Passed by Congress in 1996, the Health Insurance Portability and Accountability Act (HIPAA) mandates protecting the privacy and security of patients’ confidential health information, including when and with whom that information can be shared.
A supplemental HIPAA Privacy Rule regulates the use and disclosure of patient data—whether verbal, written, or electronic (both via email and file transfer)—for health care providers, health plans, and health care clearing houses, all known as covered entities. The HIPAA Security Rule specifically defines security standards for the management of personal health information in electronic form (ePHI) by covered entities.

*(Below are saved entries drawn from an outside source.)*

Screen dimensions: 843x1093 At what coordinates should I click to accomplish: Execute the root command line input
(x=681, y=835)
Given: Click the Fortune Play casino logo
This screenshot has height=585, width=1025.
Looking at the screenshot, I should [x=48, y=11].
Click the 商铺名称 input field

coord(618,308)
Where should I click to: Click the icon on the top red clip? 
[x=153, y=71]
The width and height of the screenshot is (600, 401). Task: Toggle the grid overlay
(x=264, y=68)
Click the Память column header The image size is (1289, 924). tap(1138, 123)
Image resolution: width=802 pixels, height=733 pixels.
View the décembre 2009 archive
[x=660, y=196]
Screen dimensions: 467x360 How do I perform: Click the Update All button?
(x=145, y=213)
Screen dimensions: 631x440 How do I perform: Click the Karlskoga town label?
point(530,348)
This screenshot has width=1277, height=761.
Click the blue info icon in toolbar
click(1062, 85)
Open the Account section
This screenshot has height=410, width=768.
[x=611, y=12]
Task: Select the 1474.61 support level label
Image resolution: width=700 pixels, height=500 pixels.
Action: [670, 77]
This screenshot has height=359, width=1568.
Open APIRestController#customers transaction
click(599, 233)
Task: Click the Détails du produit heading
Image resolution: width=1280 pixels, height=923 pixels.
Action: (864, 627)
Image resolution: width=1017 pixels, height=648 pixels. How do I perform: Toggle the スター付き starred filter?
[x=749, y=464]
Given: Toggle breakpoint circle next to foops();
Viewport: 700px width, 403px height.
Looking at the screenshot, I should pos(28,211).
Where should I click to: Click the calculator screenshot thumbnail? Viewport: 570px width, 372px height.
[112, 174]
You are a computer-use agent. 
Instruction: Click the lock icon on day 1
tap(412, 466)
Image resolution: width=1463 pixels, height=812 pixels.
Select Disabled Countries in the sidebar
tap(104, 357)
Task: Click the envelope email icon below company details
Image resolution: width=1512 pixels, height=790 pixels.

The Health Information Technology for Economic and Clinical Health (HITECH) Act (2010) and the HIPAA Omnibus Rule (2013) strengthen HIPAA’s privacy and security rules and toughens the penalties for breaches in patient privacy and health information security.
Covered entities must be in compliance with HIPAA’s privacy and security standards even if they contract with vendors to perform some of their essential functions. In other words, your responsibilities and liabilities under HIPAA extend to all of your business associates. These include labs, billing offices, clinical services, and the like, as well as the providers of your cloud-based IT services.
You need to protect ePHI and prove compliance
Under HIPAA, you need to have total security and control for the storage of your email, health records, and other systems that handle ePHI in order to prove compliance.
You must have systems and procedures in place to record and analyze all activity in your systems that store or use ePHI. In fact, you have to be able to track and verify access to ePHI at every attempt. This includes tracking and reporting all emails sent inside and outside of your network. And you must also be able to document the access and security controls you have in place to protect patient privacy in your voice communications as well.
Such audit and reporting capabilities are not just your responsibility. They are also your best protection. They enable you to maintain your systems’ performance and compliance at peak levels and spot vulnerabilities before they escalate into problems. And they give you the data you need to demonstrate your compliance with federal regulations. That’s essential, because in addition to complying with HIPAA’s broad set of requirements, you also have to prove your compliance by satisfying regular audits, inquiries or claims.
Deploy business systems that provide the proper safeguards
Email. HIPAA compliance requires that the technical safeguards for your email system and practices fall into three main categories:
- Making sure only authorized personnel have access to ePHI via email.
- Protecting ePHI from being improperly altered or destroyed. This includes having technical security measures in place like encrypting emails, which prevents others from tampering with ePHI when it’s transmitted to those who are outside of your network.
- Recording and monitoring all logins to your health care information systems (including date, time, and IP address) and tracking all sent and received emails.
Files. Multiple parties, both inside and outside of your organization, need access to your patients’ electronic health information and that imposes a complex set of requirements on your IT systems, including:
- Controlling access to patient information, including monitoring and auditing any person, both inside and outside of your organization, who has access to or use of such records.
- Securing ePHI from improper change or destruction by backing up all versions of the file.
- Securing ePHI on mobile devices – both mobile devices issued by you and personal mobile devices.
Remember, the same requirements apply to covered entities with whom you communicate and share protected information with, including cloud IT providers that you outsource your essential business services to.